• **Task directions**:
For the material below, return exactly the lines starting at the line containing "Click the Demo Tower avatar icon" and ending at the line containing "Open the Object", both ends included, and no others.

• **Material supplied**:
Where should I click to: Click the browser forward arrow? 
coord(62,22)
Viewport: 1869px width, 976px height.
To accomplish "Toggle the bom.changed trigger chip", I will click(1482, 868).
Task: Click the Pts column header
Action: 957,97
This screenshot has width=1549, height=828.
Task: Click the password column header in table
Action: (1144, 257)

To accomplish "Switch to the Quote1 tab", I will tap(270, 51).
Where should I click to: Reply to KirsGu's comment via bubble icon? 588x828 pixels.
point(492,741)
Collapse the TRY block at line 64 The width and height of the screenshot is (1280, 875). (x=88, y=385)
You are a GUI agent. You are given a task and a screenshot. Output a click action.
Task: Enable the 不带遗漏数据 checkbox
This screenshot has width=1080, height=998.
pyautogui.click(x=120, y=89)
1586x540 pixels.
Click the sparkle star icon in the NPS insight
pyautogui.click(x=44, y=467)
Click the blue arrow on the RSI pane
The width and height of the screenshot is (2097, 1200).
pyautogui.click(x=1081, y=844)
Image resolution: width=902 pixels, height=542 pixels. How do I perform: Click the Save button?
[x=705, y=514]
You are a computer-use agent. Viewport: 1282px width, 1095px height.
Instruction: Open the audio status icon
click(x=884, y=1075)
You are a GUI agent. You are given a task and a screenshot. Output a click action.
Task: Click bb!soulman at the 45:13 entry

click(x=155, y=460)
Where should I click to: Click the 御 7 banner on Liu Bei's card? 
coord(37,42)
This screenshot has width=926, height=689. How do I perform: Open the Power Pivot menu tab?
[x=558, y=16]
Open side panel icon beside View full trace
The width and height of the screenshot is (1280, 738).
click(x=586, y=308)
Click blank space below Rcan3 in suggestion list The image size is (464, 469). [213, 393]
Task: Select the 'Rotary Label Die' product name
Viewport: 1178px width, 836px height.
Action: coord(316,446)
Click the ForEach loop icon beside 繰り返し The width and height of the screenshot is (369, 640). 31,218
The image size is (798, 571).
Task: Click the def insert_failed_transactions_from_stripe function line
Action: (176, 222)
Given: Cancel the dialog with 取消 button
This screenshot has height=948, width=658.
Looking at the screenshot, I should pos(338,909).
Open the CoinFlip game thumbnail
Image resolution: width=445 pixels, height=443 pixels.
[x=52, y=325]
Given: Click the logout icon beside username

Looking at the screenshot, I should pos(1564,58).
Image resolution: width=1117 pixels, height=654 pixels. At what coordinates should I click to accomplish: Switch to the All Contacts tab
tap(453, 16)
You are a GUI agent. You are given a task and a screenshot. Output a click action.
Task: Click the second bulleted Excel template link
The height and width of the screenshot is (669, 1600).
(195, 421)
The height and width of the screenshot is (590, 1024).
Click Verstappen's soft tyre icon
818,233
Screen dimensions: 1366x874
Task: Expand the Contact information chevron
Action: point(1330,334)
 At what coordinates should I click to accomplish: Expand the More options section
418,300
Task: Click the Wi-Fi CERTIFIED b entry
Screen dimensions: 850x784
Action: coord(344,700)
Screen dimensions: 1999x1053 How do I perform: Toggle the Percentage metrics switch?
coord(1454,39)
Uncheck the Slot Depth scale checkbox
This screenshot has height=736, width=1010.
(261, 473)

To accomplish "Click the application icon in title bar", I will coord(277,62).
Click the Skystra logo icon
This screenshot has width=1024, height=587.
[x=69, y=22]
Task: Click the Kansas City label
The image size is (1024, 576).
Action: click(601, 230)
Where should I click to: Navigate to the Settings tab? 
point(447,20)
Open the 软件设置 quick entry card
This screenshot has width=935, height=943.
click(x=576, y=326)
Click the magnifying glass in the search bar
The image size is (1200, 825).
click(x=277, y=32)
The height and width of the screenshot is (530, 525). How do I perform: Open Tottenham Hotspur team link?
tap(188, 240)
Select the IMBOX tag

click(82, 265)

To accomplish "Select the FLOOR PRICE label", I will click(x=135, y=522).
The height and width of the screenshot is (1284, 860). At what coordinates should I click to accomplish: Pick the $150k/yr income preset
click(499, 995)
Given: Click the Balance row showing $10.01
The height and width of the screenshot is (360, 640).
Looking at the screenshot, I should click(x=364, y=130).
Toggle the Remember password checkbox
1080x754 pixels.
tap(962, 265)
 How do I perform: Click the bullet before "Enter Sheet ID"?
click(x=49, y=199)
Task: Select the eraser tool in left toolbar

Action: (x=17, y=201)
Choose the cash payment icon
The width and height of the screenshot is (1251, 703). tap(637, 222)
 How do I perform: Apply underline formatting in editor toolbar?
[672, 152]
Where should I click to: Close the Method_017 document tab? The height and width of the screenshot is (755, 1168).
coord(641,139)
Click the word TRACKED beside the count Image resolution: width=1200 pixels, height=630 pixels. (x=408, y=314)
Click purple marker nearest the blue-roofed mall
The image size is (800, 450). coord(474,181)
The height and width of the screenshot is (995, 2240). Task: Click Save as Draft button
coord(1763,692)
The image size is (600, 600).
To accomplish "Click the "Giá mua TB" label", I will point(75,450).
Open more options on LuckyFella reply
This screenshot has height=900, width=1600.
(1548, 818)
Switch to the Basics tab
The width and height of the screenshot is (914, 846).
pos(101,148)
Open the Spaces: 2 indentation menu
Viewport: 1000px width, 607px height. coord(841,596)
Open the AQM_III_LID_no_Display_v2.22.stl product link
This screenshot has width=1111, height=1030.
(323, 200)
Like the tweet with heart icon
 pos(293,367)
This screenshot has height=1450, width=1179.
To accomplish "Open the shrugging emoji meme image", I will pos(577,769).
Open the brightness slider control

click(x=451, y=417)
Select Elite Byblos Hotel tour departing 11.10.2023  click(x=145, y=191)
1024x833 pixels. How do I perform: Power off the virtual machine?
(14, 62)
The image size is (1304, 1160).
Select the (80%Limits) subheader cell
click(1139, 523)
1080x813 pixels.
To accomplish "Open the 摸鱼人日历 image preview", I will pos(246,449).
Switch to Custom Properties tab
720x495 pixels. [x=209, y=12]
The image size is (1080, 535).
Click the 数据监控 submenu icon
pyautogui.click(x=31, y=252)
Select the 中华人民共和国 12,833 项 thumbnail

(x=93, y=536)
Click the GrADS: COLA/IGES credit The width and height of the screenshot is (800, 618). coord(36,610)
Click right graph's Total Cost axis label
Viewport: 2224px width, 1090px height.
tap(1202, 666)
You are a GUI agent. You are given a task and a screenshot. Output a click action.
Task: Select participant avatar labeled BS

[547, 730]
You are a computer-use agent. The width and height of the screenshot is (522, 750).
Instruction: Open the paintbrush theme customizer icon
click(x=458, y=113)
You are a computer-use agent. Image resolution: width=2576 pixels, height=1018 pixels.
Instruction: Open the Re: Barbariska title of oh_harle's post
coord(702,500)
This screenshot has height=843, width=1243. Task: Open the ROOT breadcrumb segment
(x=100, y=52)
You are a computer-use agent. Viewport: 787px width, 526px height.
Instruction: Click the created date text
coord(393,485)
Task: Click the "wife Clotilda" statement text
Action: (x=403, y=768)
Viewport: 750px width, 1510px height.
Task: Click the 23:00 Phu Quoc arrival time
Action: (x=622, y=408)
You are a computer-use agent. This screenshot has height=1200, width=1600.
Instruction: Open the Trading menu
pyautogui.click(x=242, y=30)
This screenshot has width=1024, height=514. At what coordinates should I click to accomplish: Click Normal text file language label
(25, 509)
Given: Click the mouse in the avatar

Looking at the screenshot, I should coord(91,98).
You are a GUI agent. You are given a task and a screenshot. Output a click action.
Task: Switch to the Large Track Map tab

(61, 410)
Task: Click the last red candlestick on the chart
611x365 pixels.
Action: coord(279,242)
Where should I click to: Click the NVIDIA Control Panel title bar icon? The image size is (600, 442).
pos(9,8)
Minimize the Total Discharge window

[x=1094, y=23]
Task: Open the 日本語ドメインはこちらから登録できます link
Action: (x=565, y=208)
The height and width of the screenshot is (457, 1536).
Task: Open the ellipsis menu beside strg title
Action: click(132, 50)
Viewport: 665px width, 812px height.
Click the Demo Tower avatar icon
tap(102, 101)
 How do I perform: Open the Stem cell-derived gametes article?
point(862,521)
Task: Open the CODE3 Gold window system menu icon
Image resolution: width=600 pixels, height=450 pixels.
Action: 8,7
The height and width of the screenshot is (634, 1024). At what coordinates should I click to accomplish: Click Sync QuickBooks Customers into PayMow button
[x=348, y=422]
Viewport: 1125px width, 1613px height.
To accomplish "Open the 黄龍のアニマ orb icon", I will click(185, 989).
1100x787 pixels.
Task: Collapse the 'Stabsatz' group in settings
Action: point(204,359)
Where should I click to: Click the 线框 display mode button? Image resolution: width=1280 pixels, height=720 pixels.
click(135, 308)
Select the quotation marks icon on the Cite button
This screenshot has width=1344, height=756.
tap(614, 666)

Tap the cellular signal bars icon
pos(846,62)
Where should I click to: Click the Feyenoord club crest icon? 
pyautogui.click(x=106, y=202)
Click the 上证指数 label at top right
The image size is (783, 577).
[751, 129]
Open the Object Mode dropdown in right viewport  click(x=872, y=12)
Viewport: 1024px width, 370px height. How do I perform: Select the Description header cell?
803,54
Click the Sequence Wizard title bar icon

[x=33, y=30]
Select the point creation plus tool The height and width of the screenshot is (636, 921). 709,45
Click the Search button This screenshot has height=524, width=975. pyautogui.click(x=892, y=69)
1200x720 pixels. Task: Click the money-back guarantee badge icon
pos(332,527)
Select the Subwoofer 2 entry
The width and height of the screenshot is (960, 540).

• **Written solution**:
Click the Demo Tower avatar icon
tap(102, 101)
 How do I perform: Open the Stem cell-derived gametes article?
point(862,521)
Task: Open the CODE3 Gold window system menu icon
Image resolution: width=600 pixels, height=450 pixels.
Action: 8,7
The height and width of the screenshot is (634, 1024). At what coordinates should I click to accomplish: Click Sync QuickBooks Customers into PayMow button
[x=348, y=422]
Viewport: 1125px width, 1613px height.
To accomplish "Open the 黄龍のアニマ orb icon", I will click(185, 989).
1100x787 pixels.
Task: Collapse the 'Stabsatz' group in settings
Action: point(204,359)
Where should I click to: Click the 线框 display mode button? Image resolution: width=1280 pixels, height=720 pixels.
click(135, 308)
Select the quotation marks icon on the Cite button
This screenshot has width=1344, height=756.
tap(614, 666)

Tap the cellular signal bars icon
pos(846,62)
Where should I click to: Click the Feyenoord club crest icon? 
pyautogui.click(x=106, y=202)
Click the 上证指数 label at top right
The image size is (783, 577).
[751, 129]
Open the Object Mode dropdown in right viewport  click(x=872, y=12)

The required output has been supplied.